Saturday night girls’ din! Hashtag yay! Hashtag reunion! Hashtag OMG!
These things normally go smoothly, with plenty of pictorial evidence to back all claims of yummy food, lots of laughs, and everlasting BFF love.
Normally, I don’t have Invisalign.
I recently made the bold economic move to realign my previously aligned bottom teeth. (Who wears retainers in college?) (Hashtag monetary fail.) (Hashtag I’m done hashtagging. Promise.)
I’ve only had these sheer trays of straightness for about 3 weeks, but I’ve sort of adopted a dignity-rule: If I know I will be eating out with friends, I leave my Invisalign at home.
The problems start when there are multiple events slash locations stacked in a single evening. I lose focus. I forget about this foreign plastic object adhered to my lower row of chompers.
When this happens, it’s generally okay. (I’m saying this after less than a month of treatment, btw.) I wait until a moment of intense conversation to bow my head and awkwardly pop the sucker out and slip it into a napkin, delicately sliding said napkin next to my purse for safe keeping.
Saturday night, I did this. All night long, a crumpled napkin sat next to my clutch, carefully disguising my dental apparatus. Not one of my tablemates was any the wiser.
As dishes were cleared and credit cards lay flung atop each other in the black envelope-y thing, I decided to run to the restroom.

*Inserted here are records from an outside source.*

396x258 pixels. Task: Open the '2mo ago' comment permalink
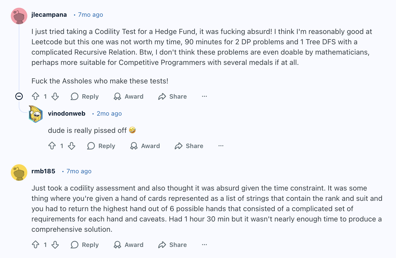coord(109,114)
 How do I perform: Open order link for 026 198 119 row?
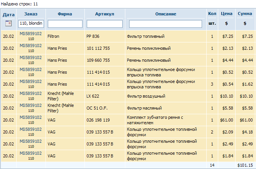[31, 118]
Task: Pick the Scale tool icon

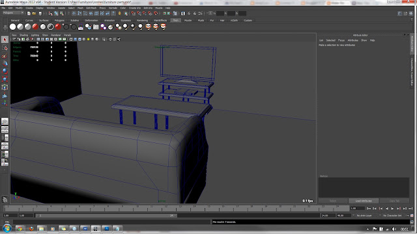Action: (x=5, y=79)
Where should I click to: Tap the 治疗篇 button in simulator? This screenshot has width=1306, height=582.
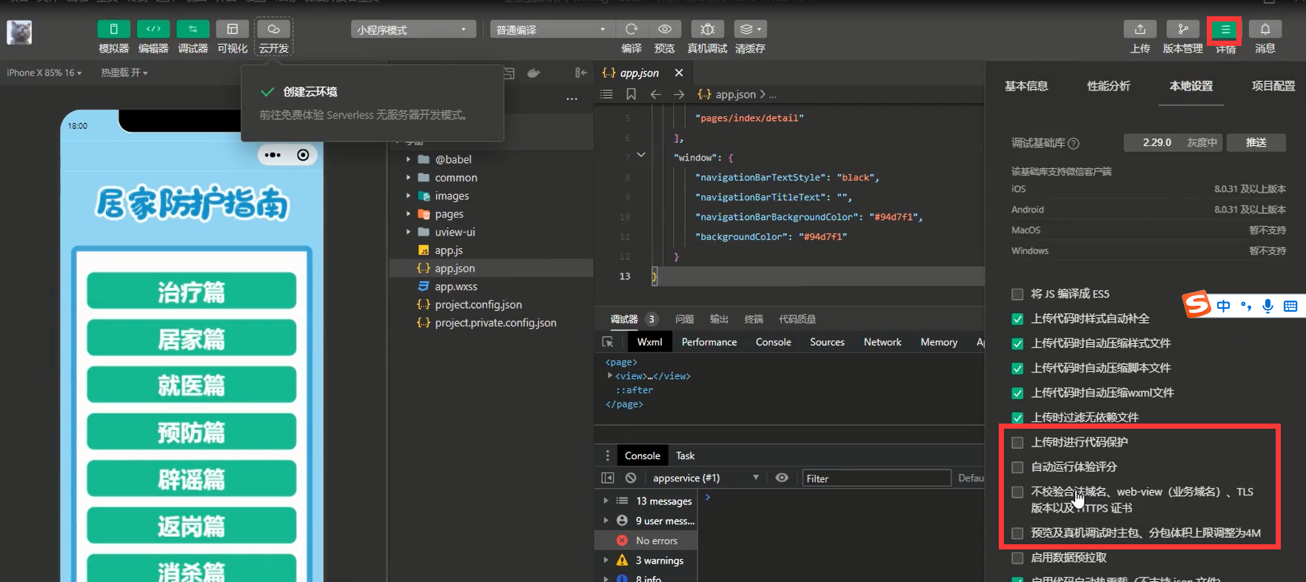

Less than 5 minutes later, I returned to the table.
Something was awry.
My napkin. My napkin had disappeared.
Whatever peak my cool factor had almost theoretically reached during the course of the evening, plummeted immediately to dorkdom, as I hailed the closest busboy and filled him in on the…situation.
He informed our server, and soon enough, 4 members of Eveleigh’s overly gracious staff had flashlights out, checking the ground, as others searched through the napkins in the kitchen.
I am never getting invited back.
As I began to fear the worst, our server reappeared, extending my teeth-mold on a napkin, albeit, with a caveat: “Don’t put this anywhere near your mouth until it receives some intense sanitation.” (More gist. Less verbatim.)
Apparently, someone had decided to toss the contents of the napkin into the trash can. It was on the top of the pile, they assured me, but still definitely lay within the confines of disgustingness.
I have to look really pretty the next time I go back there.
That probably shouldn’t be for awhile.